With the current issues in the American market and European woes seemingly never-ending, we are once again reminded of how susceptible many emerging markets are to developed nations’ conditions.
Several emerging markets—like China—are very dependent on exporting goods to industrialized nations in order to power their growth, and when these product destinations are struggling, many developing nations can be in for a rough ride.
This situation doesn’t just afflict China either, as a number of other emerging markets, both large and small, are particularly impacted by this trend. Among just some of the markets that have to play off of developed market trends include several natural resource exporters in South America like Brazil, as well as high tech manufactures in Asia such as South Korea or Taiwan.
This is rather unfortunate as many investors look to emerging markets to provide their portfolios with growth during these troubling times. After all, even with these export woes, many top emerging markets are growing at a 5%+ rate, a level that virtually any developed nation would kill for (read Forget China Buy These Emerging Market ETFs Instead).
Fortunately, not all emerging markets fall into this export trap, as there are several that rely on domestic consumption in order to power growth.
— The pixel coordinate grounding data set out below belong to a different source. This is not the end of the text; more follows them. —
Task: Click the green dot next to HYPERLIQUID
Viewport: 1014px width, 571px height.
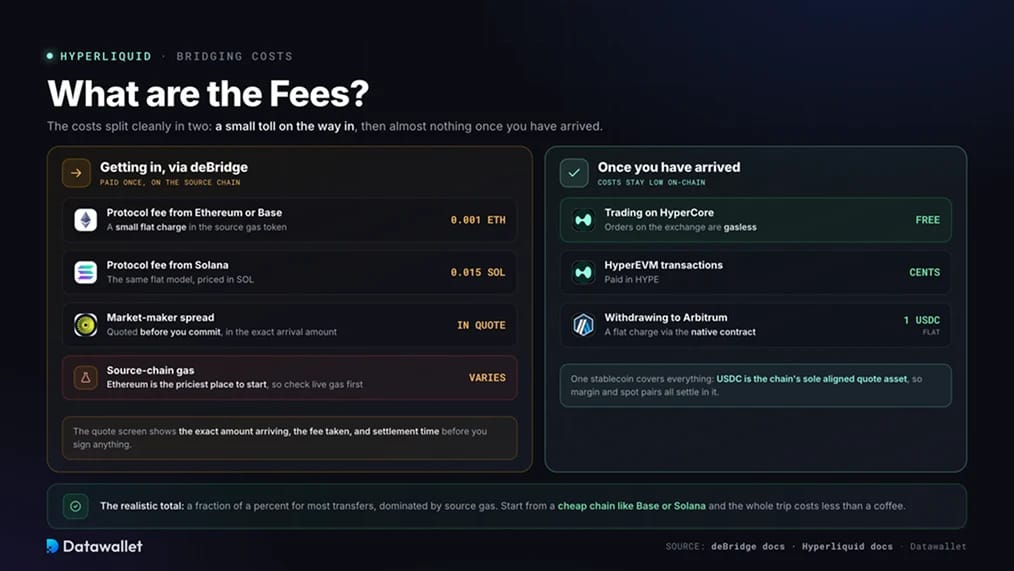Action: point(50,56)
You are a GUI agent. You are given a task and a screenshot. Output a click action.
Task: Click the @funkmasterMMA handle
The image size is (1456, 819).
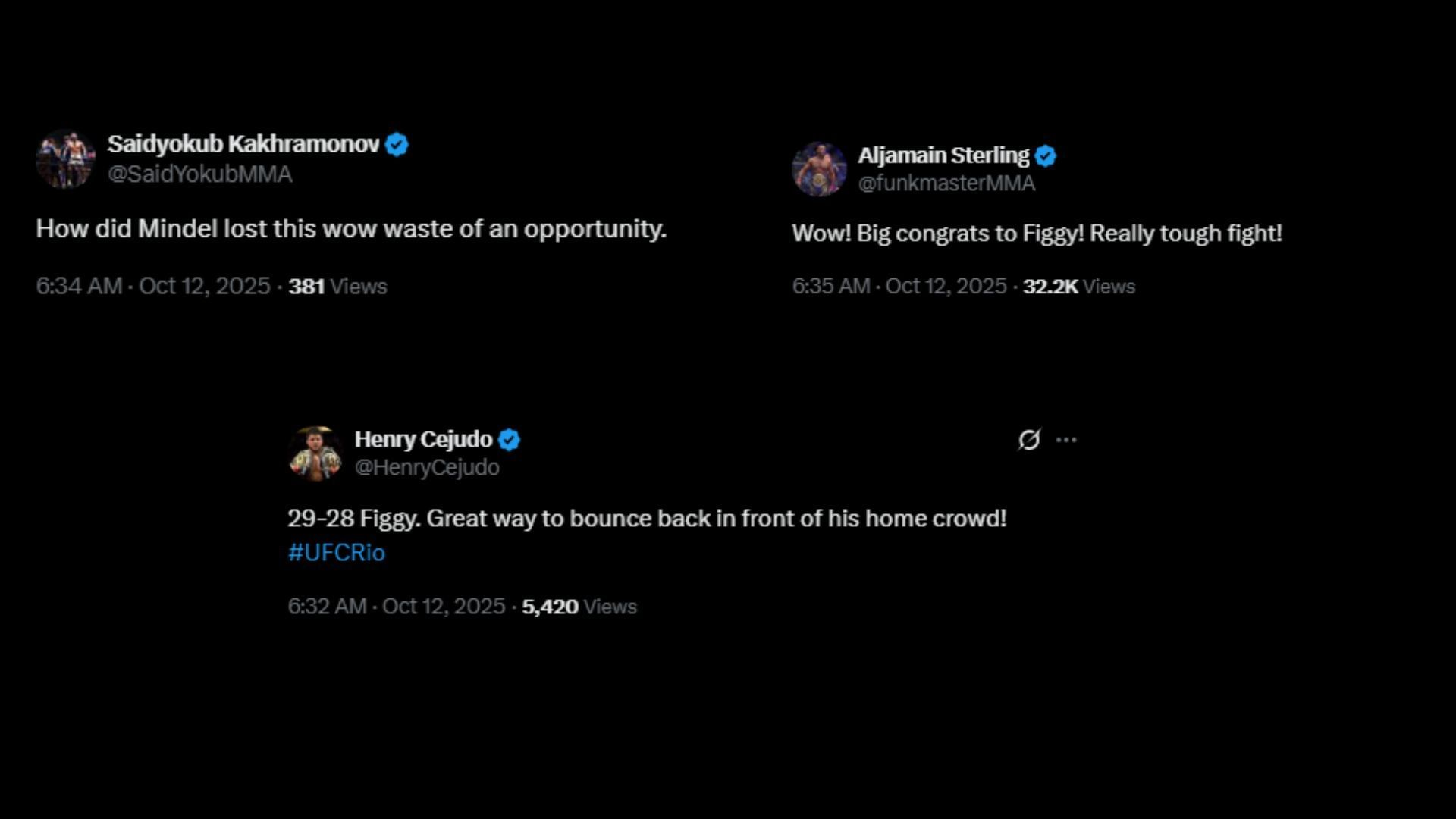tap(946, 184)
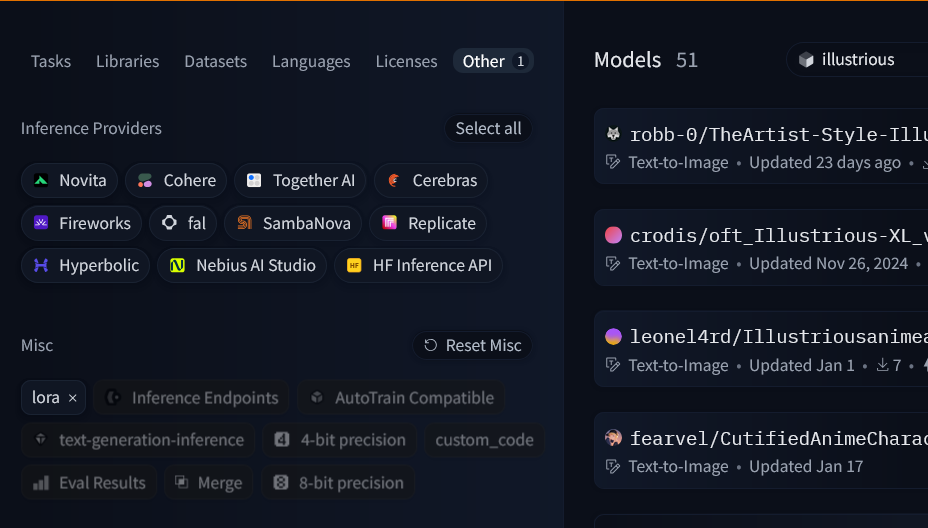Select the Fireworks provider chip
The width and height of the screenshot is (928, 528).
coord(82,223)
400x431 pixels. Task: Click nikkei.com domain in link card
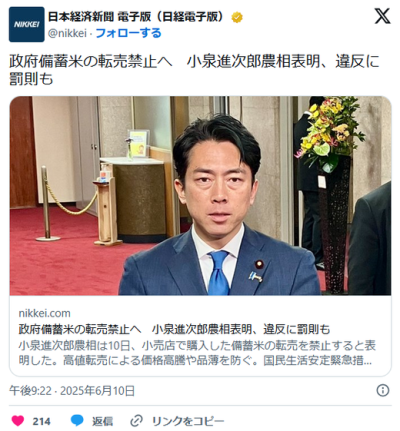click(45, 313)
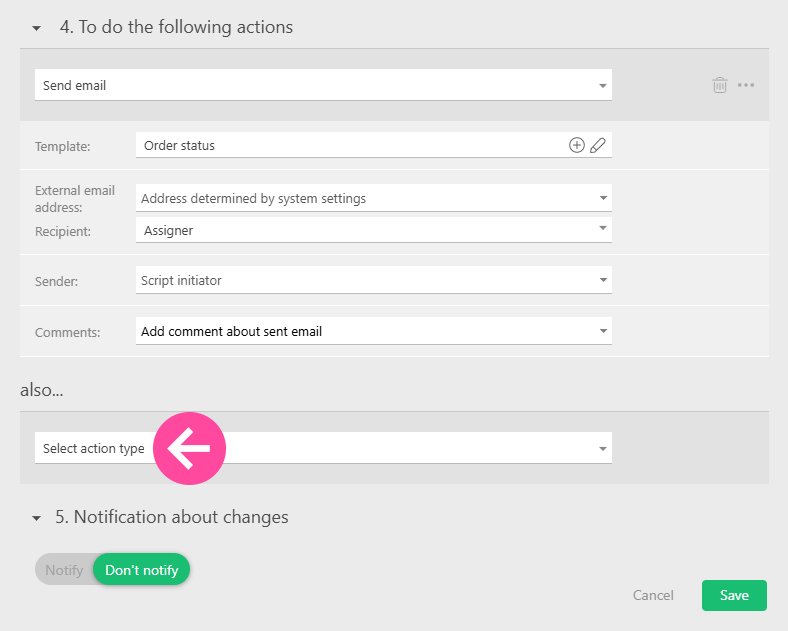Switch the notification toggle to Notify

pyautogui.click(x=64, y=570)
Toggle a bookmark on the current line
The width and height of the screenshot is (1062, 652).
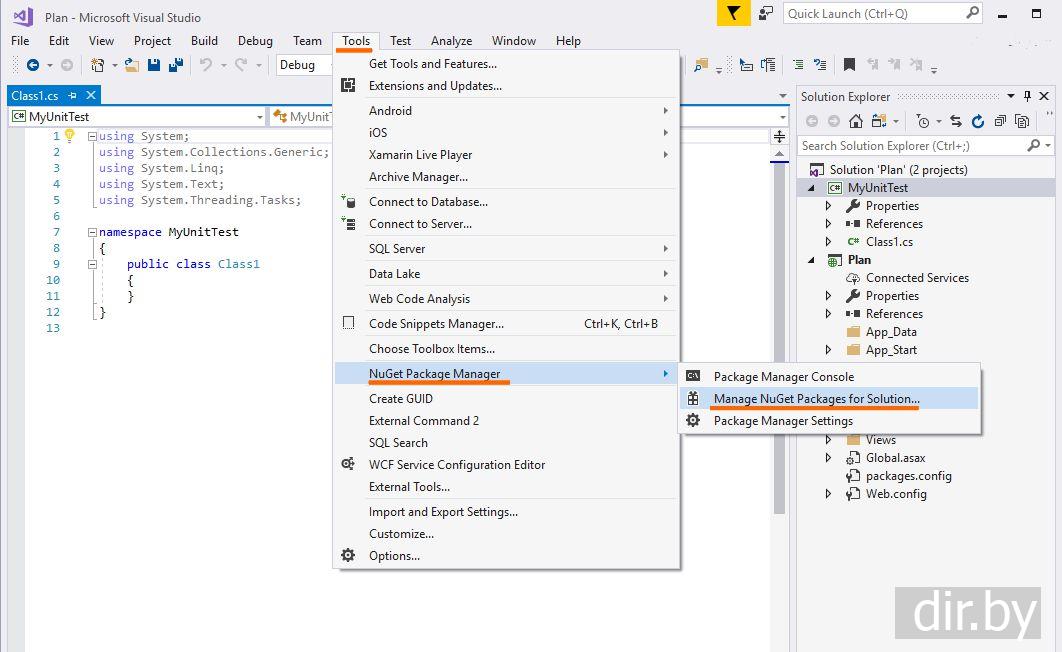tap(849, 65)
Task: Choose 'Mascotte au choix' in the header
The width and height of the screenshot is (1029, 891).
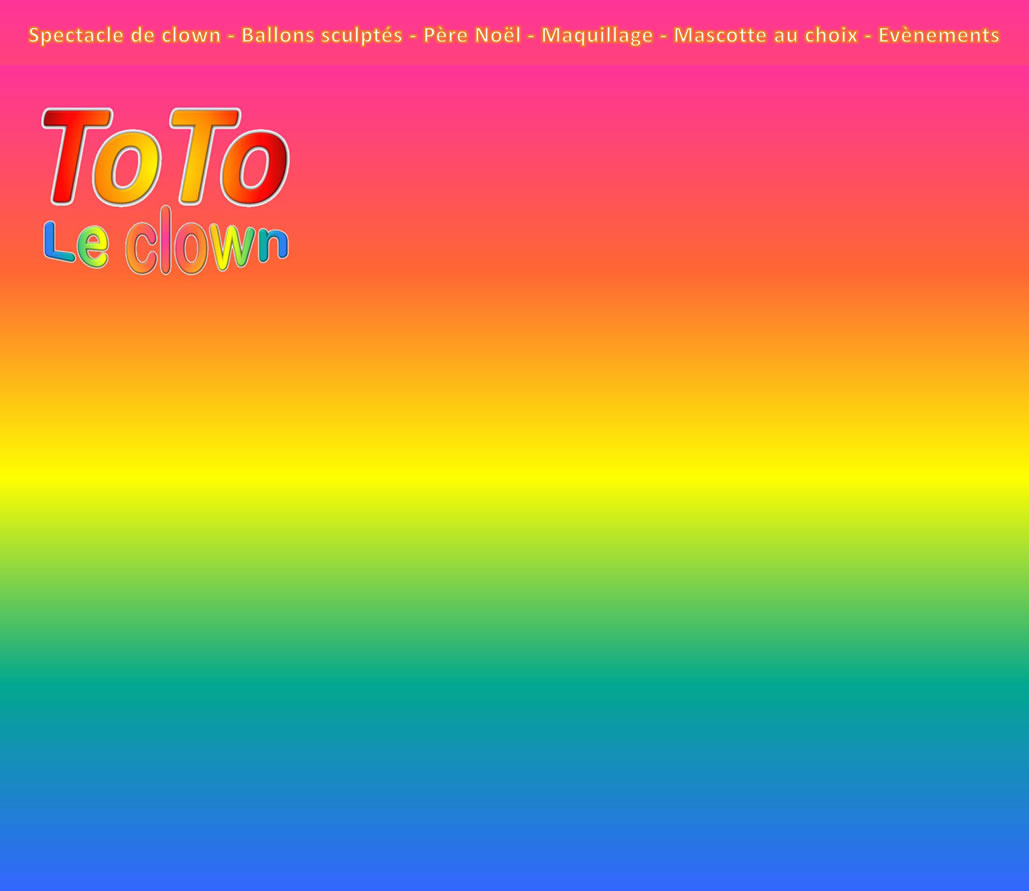Action: click(x=765, y=36)

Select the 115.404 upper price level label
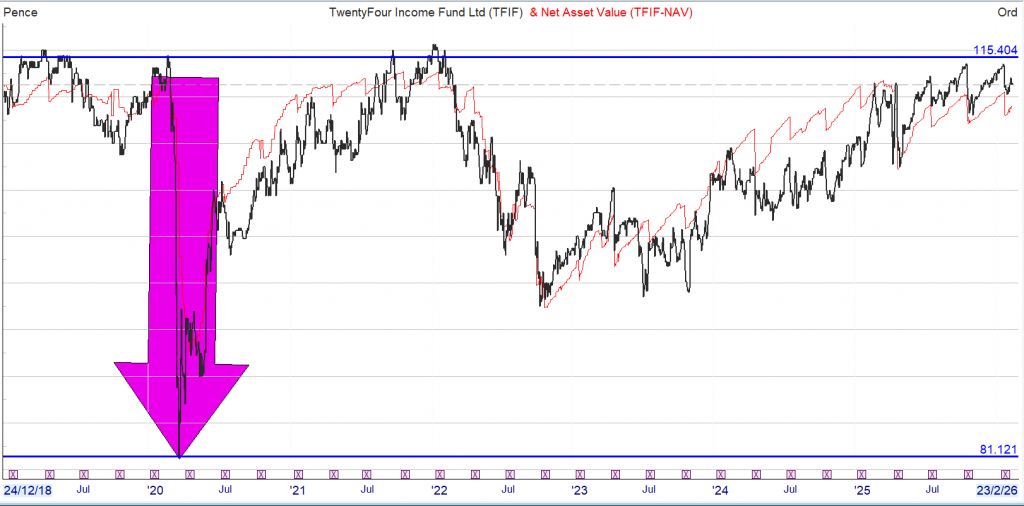(995, 49)
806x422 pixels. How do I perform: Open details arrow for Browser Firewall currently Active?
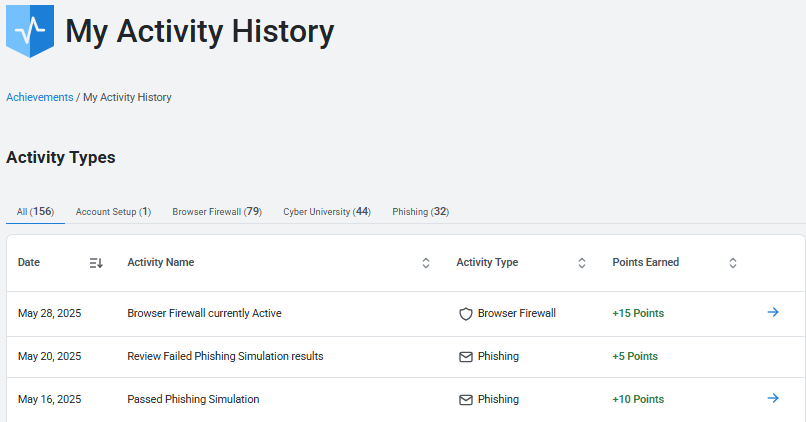(773, 312)
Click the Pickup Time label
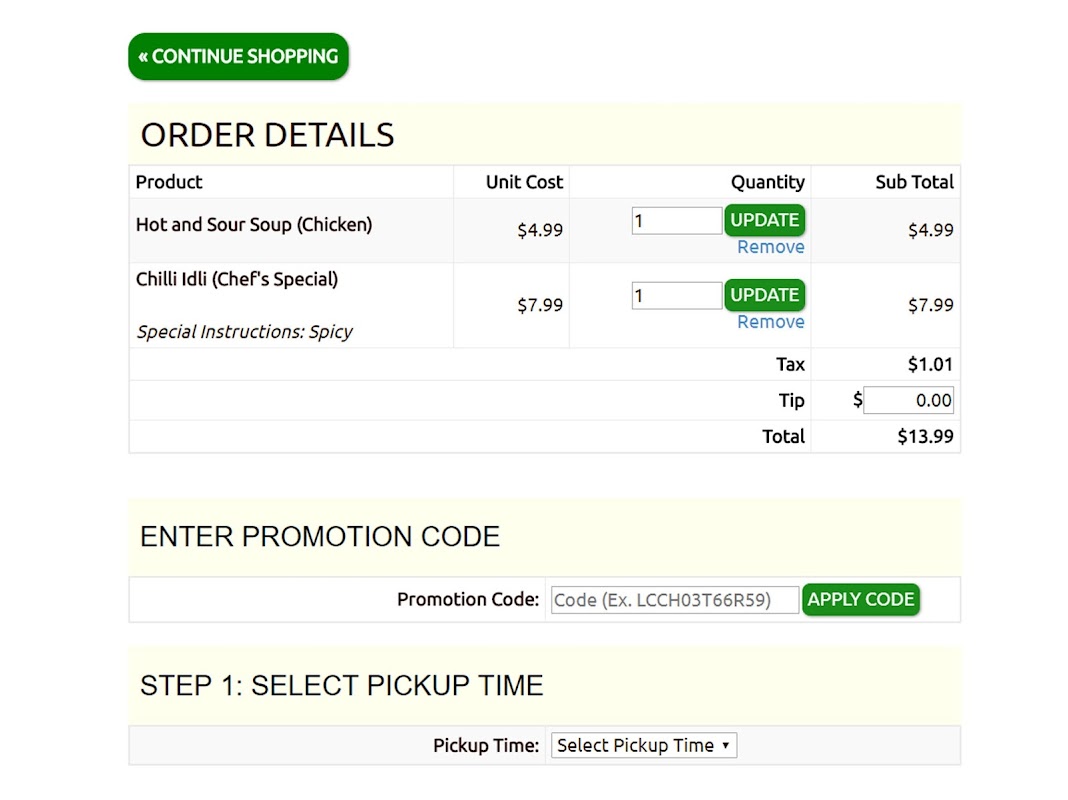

These markets, since they are so focused on domestic events, could thus be better insulated from global shocks and developed market issues, making them potentially better plays in this economic environment.
In order to play these domestically-focused emerging market economies we are utilizing data from the World Bank on household final consumption expenditures as a percentage of GDP. This metric represents the market value of all goods and services, including durables and imputed rent, and broadly represents what percentage of the economy is devoted to spending.
Admittedly, this isn’t a perfect measure of domestic insulation from global shocks, but it is arguably a solid predictor of which nations are able to hold up their economies when others a world away are facing issues (see the Guide to Small Cap Emerging Market ETFs).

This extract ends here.